The Proposed Toxic Substances Control Act: Control of Unregulated Chemical Substances

November 1973
Citation:
3
ELR 10168
Issue
11

In recent years, technology has contributed significantly to the fight against pollution. The new mechanisms presently being utilized to mitigate the harmful effects of noxious emissions and to improve the quality of waste effluents are exemplary of technological gains in the environmental field. There is, however, in contrast to this progress, an increasing concern that the product of other purported technological advances actually poses a serious threat to human health and the environment. Particularly alarming are recent findings that indicate that among the 300 to 500 chemicals introduced into commercial use each year are some that are dangerous to man. For example, polychlorinated biphenyls (PCBs) have been detected in dangerous levels in poultry; cadmium and mercury, in addition to constituting a source of environmental contamination, pose a serious health hazard; and the chloroethers are believed to be a significant source of water pollution and drinking water contamination.

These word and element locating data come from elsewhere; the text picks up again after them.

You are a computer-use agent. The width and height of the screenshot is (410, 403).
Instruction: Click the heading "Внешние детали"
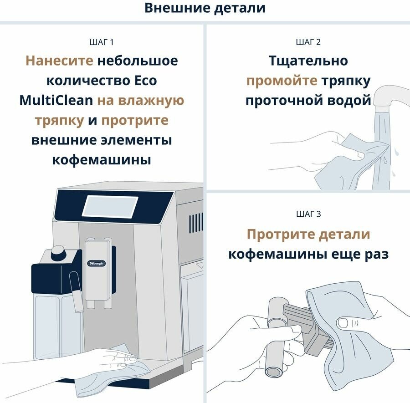point(205,8)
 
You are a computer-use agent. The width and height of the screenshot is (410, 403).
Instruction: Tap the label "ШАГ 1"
point(102,42)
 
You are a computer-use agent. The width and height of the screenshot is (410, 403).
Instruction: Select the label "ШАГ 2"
point(308,42)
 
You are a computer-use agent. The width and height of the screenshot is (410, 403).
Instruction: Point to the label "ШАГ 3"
point(308,214)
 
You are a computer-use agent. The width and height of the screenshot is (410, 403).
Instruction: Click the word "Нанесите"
point(59,61)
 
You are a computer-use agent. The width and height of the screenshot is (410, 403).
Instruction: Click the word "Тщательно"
point(308,61)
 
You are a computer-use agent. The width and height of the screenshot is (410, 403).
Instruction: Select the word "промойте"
point(282,81)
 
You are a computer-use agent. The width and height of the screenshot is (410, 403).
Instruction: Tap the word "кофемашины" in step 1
point(102,160)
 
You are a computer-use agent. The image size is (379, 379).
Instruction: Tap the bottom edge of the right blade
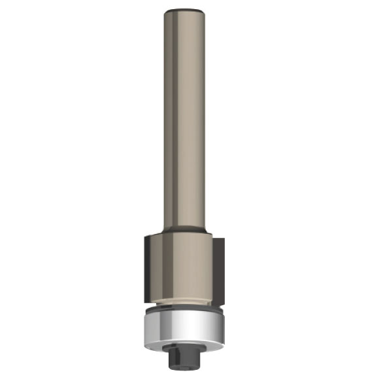[218, 293]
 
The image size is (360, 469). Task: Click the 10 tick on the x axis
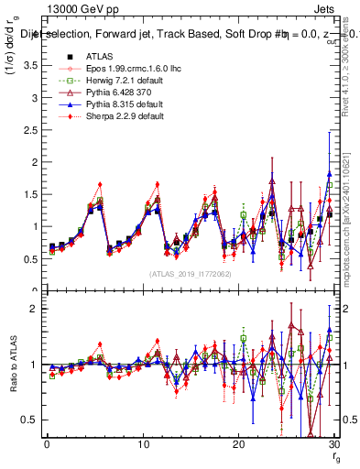tap(142, 446)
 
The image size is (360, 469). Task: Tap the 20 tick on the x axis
tap(237, 446)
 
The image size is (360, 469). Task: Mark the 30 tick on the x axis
tap(333, 446)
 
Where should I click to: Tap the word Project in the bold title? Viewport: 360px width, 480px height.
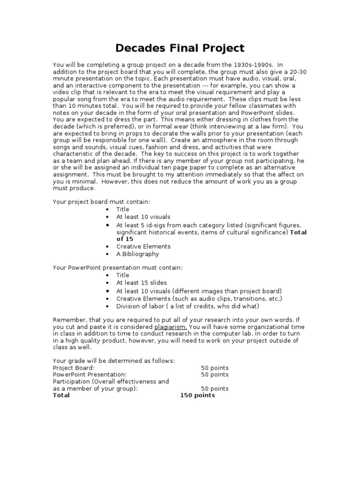point(222,48)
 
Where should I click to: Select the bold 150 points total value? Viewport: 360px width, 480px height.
point(197,395)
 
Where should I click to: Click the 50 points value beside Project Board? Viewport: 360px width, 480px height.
point(215,368)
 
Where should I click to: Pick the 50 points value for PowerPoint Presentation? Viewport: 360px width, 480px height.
point(215,375)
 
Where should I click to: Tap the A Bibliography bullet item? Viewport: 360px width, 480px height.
point(138,254)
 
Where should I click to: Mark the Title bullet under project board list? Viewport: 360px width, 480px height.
point(123,209)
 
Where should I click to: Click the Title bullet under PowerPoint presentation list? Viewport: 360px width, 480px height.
point(123,276)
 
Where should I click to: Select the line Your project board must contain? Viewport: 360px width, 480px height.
point(102,202)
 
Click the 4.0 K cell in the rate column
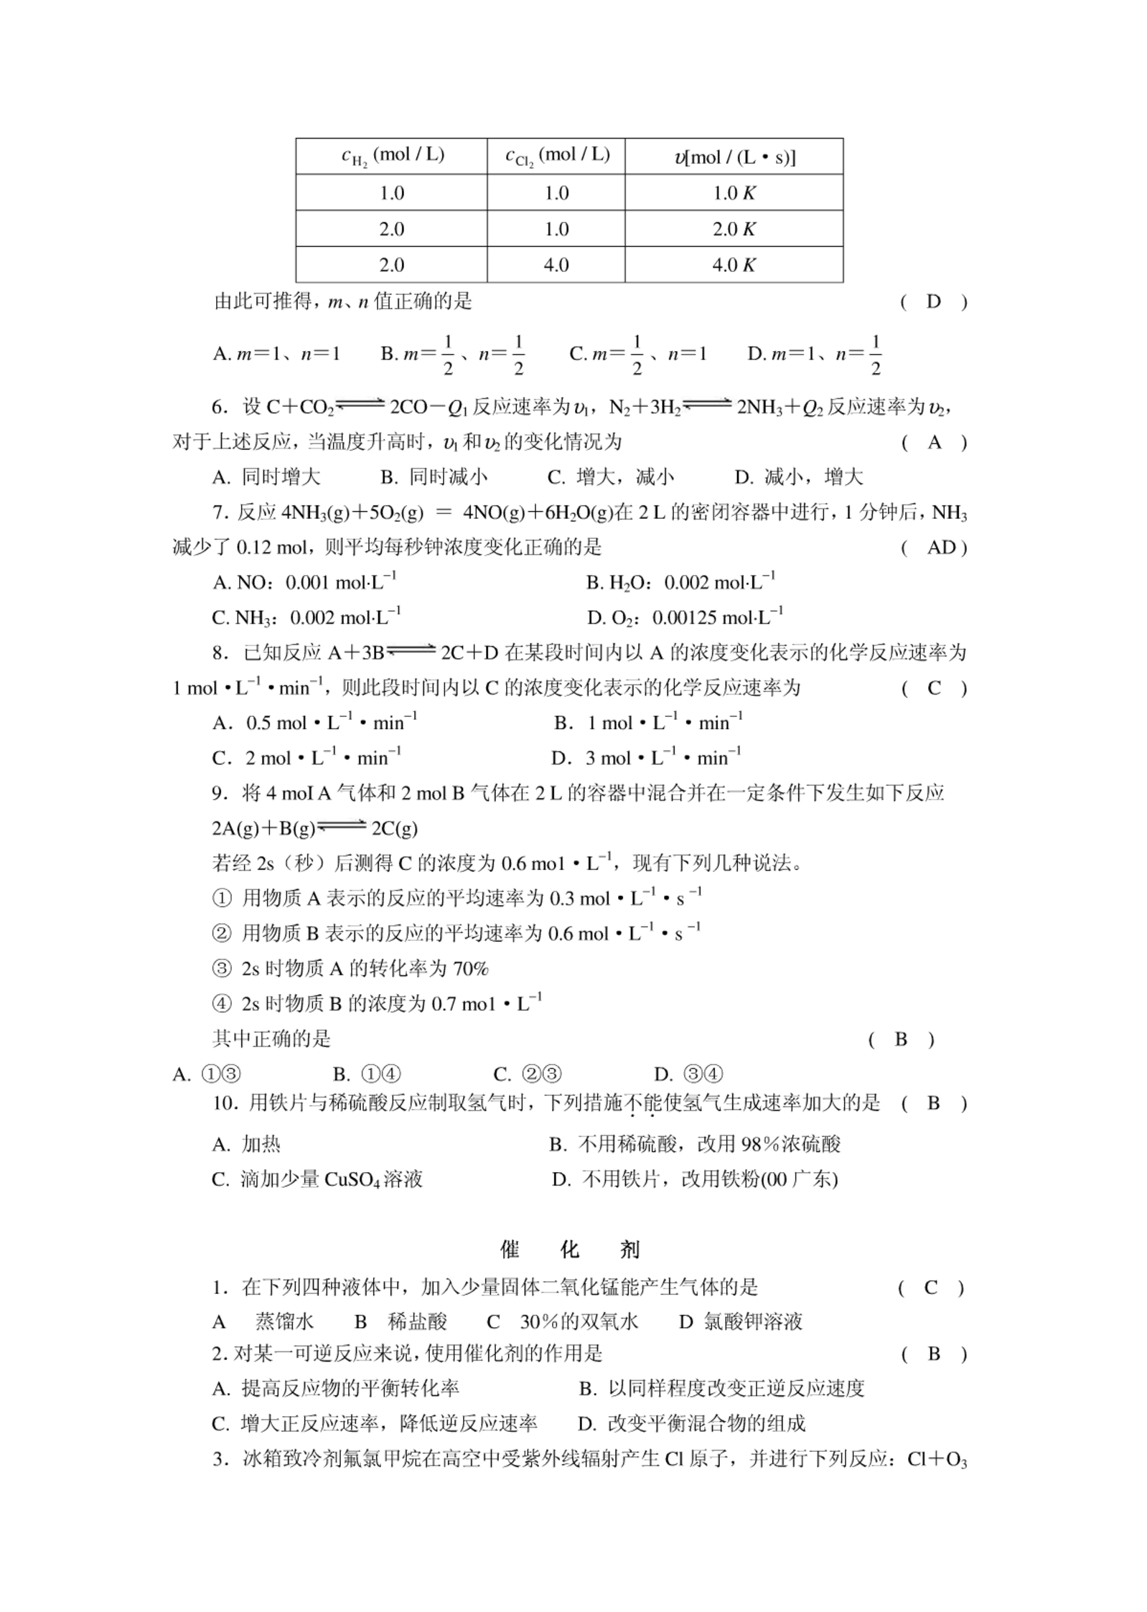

These findings, and the apparent certainty that other chemicals with as yet undetected detrimental properties are in widespread use, illustrate the need for new means of regulating both new chemicals and those already on the market. Unfortunately, however, the environmenal legislation presently available, such as the Clean Air Act and the Federal Water Pollution Control Act, does not provide legal authority to prevent the manufacture and distribution of PCBs or other dangerous chemical substances. In addtion to the absence of regulatory authority, data needed to assess the impact of chemicals on human health and the environment is often not made available. This lack of technical information stems at least in part from the reluctance of many manufacturers to release information relative to the chemical substances that they produce. In some instances, the absence of data has meant that environmental health disasters have had to be experienced before toxic substances could be identified.